Problemas no obstante, es innegable que La voz de los susurros tiene sus virtudes. Crea y mantiene una tensión inusual casi de principio a fin. Pasa la prueba del qué me importa. Leo y, contra todo pronóstico, me importa la historia de Sofía Santo, protagonista-narradora y álter ego de la autora. Leo y comparto su viaje de miedos y dolores, tal vez porque todos tenemos nuestros muertos, tal vez porque Sofía parece de carne y hueso. Alguien real, sin ser realista, verdadera, sin ser verídica.
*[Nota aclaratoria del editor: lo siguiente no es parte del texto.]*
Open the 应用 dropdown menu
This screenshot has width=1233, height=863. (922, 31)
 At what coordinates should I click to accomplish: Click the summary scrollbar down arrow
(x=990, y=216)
En relación, otro punto de contacto con Allende sería un “realismo mágico” etiquetado con nombre y apellido a partir de la octava página. No estoy seguro de que lo sea, aunque mis teorías sobran. Digamos que la magia se manifiesta en un plano espiritual con una galería de presencias místicas encabezada por “¡la milenaria Muerte!”. También comparecen [la] Vida, “ángel mujer de la Nueva Era” (nótese la resolución del enigma que inquietó a los bizantinos), y el Tiempo, quien “se parece a Antonio Banderas, mayor pero irresistiblemente bello”. Frente a estas imágenes, ¿qué puedo agregar? Quizás esa Muerte adjetivada entre signos de exclamación cifre el espíritu de la novela. Quizás el hijo predilecto de Málaga interprete al Tiempo en una década o dos. Quizás sea literatura de la Nueva Era. No sé. Sonará feo, igual lo digo: es la clase de libro que la mamá de François leería con muchísimo gusto. Mis amigos, no tanto.